## Given entries

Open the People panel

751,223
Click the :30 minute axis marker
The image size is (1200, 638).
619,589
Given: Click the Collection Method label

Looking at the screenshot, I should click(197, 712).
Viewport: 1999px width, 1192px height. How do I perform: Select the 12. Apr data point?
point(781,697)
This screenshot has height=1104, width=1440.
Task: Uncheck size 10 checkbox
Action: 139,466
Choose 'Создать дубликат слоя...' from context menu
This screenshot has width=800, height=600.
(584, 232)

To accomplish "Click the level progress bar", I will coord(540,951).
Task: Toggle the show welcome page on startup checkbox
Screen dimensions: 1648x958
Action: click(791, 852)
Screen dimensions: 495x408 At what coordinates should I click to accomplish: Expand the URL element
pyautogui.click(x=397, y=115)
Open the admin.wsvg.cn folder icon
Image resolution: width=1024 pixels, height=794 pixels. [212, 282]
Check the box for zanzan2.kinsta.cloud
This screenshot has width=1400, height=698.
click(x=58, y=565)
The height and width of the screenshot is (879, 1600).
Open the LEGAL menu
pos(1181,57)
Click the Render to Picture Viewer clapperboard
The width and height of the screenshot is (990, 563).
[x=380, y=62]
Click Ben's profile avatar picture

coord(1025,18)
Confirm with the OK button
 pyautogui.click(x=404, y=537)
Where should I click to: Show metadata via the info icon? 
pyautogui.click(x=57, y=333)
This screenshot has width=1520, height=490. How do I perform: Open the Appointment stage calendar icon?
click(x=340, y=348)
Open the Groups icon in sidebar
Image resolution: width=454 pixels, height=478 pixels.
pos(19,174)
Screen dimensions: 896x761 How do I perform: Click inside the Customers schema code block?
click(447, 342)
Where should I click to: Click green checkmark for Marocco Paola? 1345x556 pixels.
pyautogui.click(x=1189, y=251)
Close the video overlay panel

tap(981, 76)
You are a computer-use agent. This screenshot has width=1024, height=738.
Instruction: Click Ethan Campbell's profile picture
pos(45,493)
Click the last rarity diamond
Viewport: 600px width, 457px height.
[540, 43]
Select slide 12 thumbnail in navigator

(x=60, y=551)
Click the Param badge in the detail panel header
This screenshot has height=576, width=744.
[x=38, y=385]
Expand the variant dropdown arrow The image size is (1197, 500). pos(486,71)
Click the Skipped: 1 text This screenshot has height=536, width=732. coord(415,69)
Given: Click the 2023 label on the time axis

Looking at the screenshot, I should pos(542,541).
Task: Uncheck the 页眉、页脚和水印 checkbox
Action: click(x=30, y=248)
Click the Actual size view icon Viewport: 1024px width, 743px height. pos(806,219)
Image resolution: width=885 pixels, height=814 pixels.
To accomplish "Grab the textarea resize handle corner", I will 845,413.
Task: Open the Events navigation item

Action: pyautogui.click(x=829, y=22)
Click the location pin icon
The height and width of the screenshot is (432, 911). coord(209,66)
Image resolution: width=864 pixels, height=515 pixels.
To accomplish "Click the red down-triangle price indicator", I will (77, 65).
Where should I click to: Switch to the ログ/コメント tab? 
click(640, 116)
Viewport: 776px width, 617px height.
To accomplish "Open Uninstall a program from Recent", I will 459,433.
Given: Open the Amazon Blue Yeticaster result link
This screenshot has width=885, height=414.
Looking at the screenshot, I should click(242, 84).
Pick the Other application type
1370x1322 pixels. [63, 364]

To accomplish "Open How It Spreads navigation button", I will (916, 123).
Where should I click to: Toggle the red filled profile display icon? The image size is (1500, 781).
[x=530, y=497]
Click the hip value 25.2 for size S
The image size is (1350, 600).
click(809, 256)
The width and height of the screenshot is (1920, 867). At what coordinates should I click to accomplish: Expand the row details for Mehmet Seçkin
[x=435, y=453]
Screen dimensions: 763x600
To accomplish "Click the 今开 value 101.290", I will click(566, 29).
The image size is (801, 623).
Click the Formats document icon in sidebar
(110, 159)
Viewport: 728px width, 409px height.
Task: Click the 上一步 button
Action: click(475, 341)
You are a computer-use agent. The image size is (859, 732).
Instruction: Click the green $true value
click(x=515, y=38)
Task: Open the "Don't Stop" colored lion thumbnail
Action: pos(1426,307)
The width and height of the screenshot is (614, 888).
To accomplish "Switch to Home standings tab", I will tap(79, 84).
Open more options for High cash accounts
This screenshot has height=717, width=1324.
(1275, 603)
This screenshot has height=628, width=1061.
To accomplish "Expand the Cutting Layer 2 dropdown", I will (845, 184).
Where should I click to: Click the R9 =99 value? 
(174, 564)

## Assigned task
From top to bottom, repeat the data above without alteration.

## Answer area
Open the People panel

751,223
Click the :30 minute axis marker
The image size is (1200, 638).
619,589
Given: Click the Collection Method label

Looking at the screenshot, I should click(197, 712).
Viewport: 1999px width, 1192px height. How do I perform: Select the 12. Apr data point?
point(781,697)
This screenshot has height=1104, width=1440.
Task: Uncheck size 10 checkbox
Action: 139,466
Choose 'Создать дубликат слоя...' from context menu
This screenshot has width=800, height=600.
(584, 232)

To accomplish "Click the level progress bar", I will coord(540,951).
Task: Toggle the show welcome page on startup checkbox
Screen dimensions: 1648x958
Action: click(791, 852)
Screen dimensions: 495x408 At what coordinates should I click to accomplish: Expand the URL element
pyautogui.click(x=397, y=115)
Open the admin.wsvg.cn folder icon
Image resolution: width=1024 pixels, height=794 pixels. [212, 282]
Check the box for zanzan2.kinsta.cloud
This screenshot has width=1400, height=698.
click(x=58, y=565)
The height and width of the screenshot is (879, 1600).
Open the LEGAL menu
pos(1181,57)
Click the Render to Picture Viewer clapperboard
The width and height of the screenshot is (990, 563).
[x=380, y=62]
Click Ben's profile avatar picture

coord(1025,18)
Confirm with the OK button
 pyautogui.click(x=404, y=537)
Where should I click to: Show metadata via the info icon? 
pyautogui.click(x=57, y=333)
This screenshot has width=1520, height=490. How do I perform: Open the Appointment stage calendar icon?
click(x=340, y=348)
Open the Groups icon in sidebar
Image resolution: width=454 pixels, height=478 pixels.
pos(19,174)
Screen dimensions: 896x761 How do I perform: Click inside the Customers schema code block?
click(447, 342)
Where should I click to: Click green checkmark for Marocco Paola? 1345x556 pixels.
pyautogui.click(x=1189, y=251)
Close the video overlay panel

tap(981, 76)
You are a computer-use agent. This screenshot has width=1024, height=738.
Instruction: Click Ethan Campbell's profile picture
pos(45,493)
Click the last rarity diamond
Viewport: 600px width, 457px height.
[540, 43]
Select slide 12 thumbnail in navigator

(x=60, y=551)
Click the Param badge in the detail panel header
This screenshot has height=576, width=744.
[x=38, y=385]
Expand the variant dropdown arrow The image size is (1197, 500). pos(486,71)
Click the Skipped: 1 text This screenshot has height=536, width=732. coord(415,69)
Given: Click the 2023 label on the time axis

Looking at the screenshot, I should pos(542,541).
Task: Uncheck the 页眉、页脚和水印 checkbox
Action: click(x=30, y=248)
Click the Actual size view icon Viewport: 1024px width, 743px height. pos(806,219)
Image resolution: width=885 pixels, height=814 pixels.
To accomplish "Grab the textarea resize handle corner", I will 845,413.
Task: Open the Events navigation item

Action: pyautogui.click(x=829, y=22)
Click the location pin icon
The height and width of the screenshot is (432, 911). coord(209,66)
Image resolution: width=864 pixels, height=515 pixels.
To accomplish "Click the red down-triangle price indicator", I will (77, 65).
Where should I click to: Switch to the ログ/コメント tab? 
click(640, 116)
Viewport: 776px width, 617px height.
To accomplish "Open Uninstall a program from Recent", I will 459,433.
Given: Open the Amazon Blue Yeticaster result link
This screenshot has width=885, height=414.
Looking at the screenshot, I should click(242, 84).
Pick the Other application type
1370x1322 pixels. [63, 364]

To accomplish "Open How It Spreads navigation button", I will (916, 123).
Where should I click to: Toggle the red filled profile display icon? The image size is (1500, 781).
[x=530, y=497]
Click the hip value 25.2 for size S
The image size is (1350, 600).
click(809, 256)
The width and height of the screenshot is (1920, 867). At what coordinates should I click to accomplish: Expand the row details for Mehmet Seçkin
[x=435, y=453]
Screen dimensions: 763x600
To accomplish "Click the 今开 value 101.290", I will click(566, 29).
The image size is (801, 623).
Click the Formats document icon in sidebar
(110, 159)
Viewport: 728px width, 409px height.
Task: Click the 上一步 button
Action: click(475, 341)
You are a computer-use agent. The image size is (859, 732).
Instruction: Click the green $true value
click(x=515, y=38)
Task: Open the "Don't Stop" colored lion thumbnail
Action: pos(1426,307)
The width and height of the screenshot is (614, 888).
To accomplish "Switch to Home standings tab", I will tap(79, 84).
Open more options for High cash accounts
This screenshot has height=717, width=1324.
(1275, 603)
This screenshot has height=628, width=1061.
To accomplish "Expand the Cutting Layer 2 dropdown", I will (845, 184).
Where should I click to: Click the R9 =99 value? 
(174, 564)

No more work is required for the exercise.